Un muro de pinos herrumbrosos se extendía hasta donde Arkady alcanzaba a ver, de derecha a izquierda. Muertas, las ramas no tenían piñas ni ardillas; salvo el revoloteo de algún pájaro, los árboles estaban inmóviles como postes. «Ay, pobre Yorick, yo lo conocí bien». Arkady imaginó un cráneo en cada poste. Algo fantasmal giró frente a los árboles. Aleteó como un pañuelo y salió disparado.
—Una golondrina blanca —dijo Alex—. No verás muchas fuera de Chernóbil.
—¿Vienen cazadores furtivos acá?
—No, saben que no deben.
—¿Y nosotros?
—También, pero es irresistible, y lo hacemos de todos modos. Deberías verlo en invierno: el suelo cubierto de nieve, como un vientre salpicado de cicatrices misteriosas, y los árboles de rojo intenso, como sangre. La gente lo llama el bosque rojo o el bosque mágico. Suena a cuento de hadas, ¿no? Y no te preocupes; como dicen siempre las autoridades: «Se tomarán las medidas adecuadas; la situación está controlada».
Avanzaron por el borde del bosque rojo hasta un área replantada con pinos nuevos, donde Alex saltó de la camioneta y arrastró una rama hasta el vehículo.
—Mira qué atrofiada y deformada está la punta. Jamás crecerá hasta convertirse en árbol, sólo será un arbusto. Pero es un paso en la dirección correcta. La administración está complacida con nuestros pinos nuevos —Alex abrió los brazos y anunció—: En doscientos cincuenta años todo esto estará limpio. Salvo el plutonio, que a demorará dos mil quinientos años.
—Roguemos que así sea.
—Sí.
Aun así, Arkady sintió que respiraba con más facilidad cuando los pinos rojos cedieron paso a una mezcla de fresnos y abedules. En la base de un árbol, Alex apartó unas hierbas altas y negras para revelar un túnel que llevaba a una jaula con algo que a Arkady le pareció un ratón de campo que trataba de escurrirse.

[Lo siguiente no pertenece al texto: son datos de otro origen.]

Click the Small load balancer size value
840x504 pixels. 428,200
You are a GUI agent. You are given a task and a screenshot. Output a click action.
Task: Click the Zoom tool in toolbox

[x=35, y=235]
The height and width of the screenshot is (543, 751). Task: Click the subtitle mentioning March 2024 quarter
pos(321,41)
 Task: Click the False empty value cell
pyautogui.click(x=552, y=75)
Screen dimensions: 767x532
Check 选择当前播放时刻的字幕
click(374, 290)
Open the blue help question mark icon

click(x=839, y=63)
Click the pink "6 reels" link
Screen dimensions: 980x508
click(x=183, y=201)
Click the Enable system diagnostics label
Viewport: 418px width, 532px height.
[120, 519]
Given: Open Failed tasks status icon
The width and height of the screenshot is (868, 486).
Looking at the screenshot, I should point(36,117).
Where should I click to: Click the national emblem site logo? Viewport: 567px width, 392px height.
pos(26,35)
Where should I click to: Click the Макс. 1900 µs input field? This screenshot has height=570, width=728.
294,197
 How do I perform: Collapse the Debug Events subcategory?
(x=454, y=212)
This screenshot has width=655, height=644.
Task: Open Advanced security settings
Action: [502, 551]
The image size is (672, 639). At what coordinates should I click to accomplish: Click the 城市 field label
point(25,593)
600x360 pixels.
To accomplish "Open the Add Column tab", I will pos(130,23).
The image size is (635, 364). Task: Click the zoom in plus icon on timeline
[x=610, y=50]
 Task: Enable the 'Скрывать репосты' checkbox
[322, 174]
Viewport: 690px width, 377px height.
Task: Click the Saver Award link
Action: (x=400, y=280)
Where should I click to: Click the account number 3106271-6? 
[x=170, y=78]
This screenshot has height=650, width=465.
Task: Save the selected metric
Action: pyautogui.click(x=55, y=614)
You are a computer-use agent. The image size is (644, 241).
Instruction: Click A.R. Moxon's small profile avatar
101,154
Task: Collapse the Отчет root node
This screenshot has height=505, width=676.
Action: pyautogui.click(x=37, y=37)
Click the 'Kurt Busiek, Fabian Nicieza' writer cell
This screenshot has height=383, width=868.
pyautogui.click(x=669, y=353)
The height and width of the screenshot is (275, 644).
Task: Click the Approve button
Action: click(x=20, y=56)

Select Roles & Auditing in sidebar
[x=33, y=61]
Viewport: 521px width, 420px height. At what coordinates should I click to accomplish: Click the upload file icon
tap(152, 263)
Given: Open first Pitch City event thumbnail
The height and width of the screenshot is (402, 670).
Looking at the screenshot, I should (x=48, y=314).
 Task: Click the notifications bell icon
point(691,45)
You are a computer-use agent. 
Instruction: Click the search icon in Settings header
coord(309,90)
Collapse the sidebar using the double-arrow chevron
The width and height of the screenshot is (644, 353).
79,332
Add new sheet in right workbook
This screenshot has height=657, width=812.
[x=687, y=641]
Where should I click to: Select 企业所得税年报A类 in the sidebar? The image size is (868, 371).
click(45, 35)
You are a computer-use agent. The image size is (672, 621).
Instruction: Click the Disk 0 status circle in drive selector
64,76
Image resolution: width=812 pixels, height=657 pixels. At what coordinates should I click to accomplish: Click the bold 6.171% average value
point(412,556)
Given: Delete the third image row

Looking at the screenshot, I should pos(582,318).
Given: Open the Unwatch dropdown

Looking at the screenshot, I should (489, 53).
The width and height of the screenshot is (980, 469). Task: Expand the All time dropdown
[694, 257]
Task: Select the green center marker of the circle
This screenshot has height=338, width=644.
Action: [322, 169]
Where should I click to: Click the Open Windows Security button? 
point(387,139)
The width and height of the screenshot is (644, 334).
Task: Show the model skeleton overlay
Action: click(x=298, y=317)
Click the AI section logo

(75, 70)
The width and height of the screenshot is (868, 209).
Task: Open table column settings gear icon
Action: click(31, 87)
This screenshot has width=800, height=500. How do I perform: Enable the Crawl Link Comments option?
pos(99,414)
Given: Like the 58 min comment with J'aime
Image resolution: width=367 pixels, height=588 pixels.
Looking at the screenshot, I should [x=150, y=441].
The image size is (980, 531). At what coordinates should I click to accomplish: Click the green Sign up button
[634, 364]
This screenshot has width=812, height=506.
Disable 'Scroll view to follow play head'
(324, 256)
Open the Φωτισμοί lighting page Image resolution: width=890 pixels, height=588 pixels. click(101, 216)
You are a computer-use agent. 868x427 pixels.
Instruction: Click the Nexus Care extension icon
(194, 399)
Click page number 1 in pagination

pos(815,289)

–Cletlirionomys glareolus —explicó Alex—. Ratones campestres rojos. O tal vez superratones campestres. El índice de mutación entre nuestros amiguitos se ha acelerado por un factor de treinta. Una razón por la que los ratones campestres tienen un índice de mutación tan alto es que se reproducen muy rápido, y la radiación afecta a organismos en crecimiento mucho más que cuando son adultos. Una crisálida sufre el efecto de la radiación; una mariposa, no. Así que la pregunta es: ¿cómo afecta la radiación a este sujeto? —Alex abrió la tapa de la jaula para levantar al ratón por la cola—. La respuesta es que a él no le preocupan los radionucleidos. Le preocupan los búhos, los zorros, los halcones. Le preocupa encontrar comida y un nido abrigado. Piensa que la radiación es, por lejos, el factor menos importante para su supervivencia, y tiene razón.
—Y para ti, ¿cuál es el factor más importante para tu supervivencia? —preguntó Arkady.
—Permíteme contarte una historia. Mi padre era físico. Trabajaba en una de esas instalaciones secretas de los Urales donde se almacenaba combustible nuclear usado. El combustible usado sigue siendo peligroso. No se prestó la atención suficiente, y el combustible explotó; no fue una explosión nuclear, pero sí muy sucia y peligrosa. Todo se hizo en secreto, incluso la limpieza, que fue rápida y desprolija. Miles de soldados, bomberos, técnicos pisoteaban los desperdicios, incluidos los físicos dirigidos por mi padre. Después de ese accidente, lo llamé y le dije: «Papá, quiero que me digas la verdad. Tus colegas del accidente en los Urales, ¿cómo están?». Mi padre demoró un momento en responder: «Están todos muertos, hijo; todos. De vodka».
—De modo que tú bebes y fumas y andas por un bosque radiactivo.
Alex soltó al ratón dentro de la jaula y cambió la jaula ocupada por una vacía.
—Estadísticamente, admito que ninguna de ésas es una ocupación sana. Individualmente, las estadísticas no significan nada. Creo que lo más probable es que me mate alguna especie de halcón. Y creo, Renko, que tú te me pareces mucho. Creo que estás esperando tu propio halcón.
—Tal vez un erizo.
—No, créeme; sin la menor duda, un halcón. A partir de acá caminaremos un poco.
Alex llevaba el rifle, y Arkady una jaula con una puerta de sentido único, cebada con verduras. Paso a paso, el bosque que los rodeaba iba cambiando de árboles atrofiados a otros más altos, hayas y robles más robustos que producían cantos de pájaros y salpicones de luz.
Arkady preguntó:
—¿Llegaste a conocer en algún momento a Pasha Ivanov o a Nikolai Timofeyev?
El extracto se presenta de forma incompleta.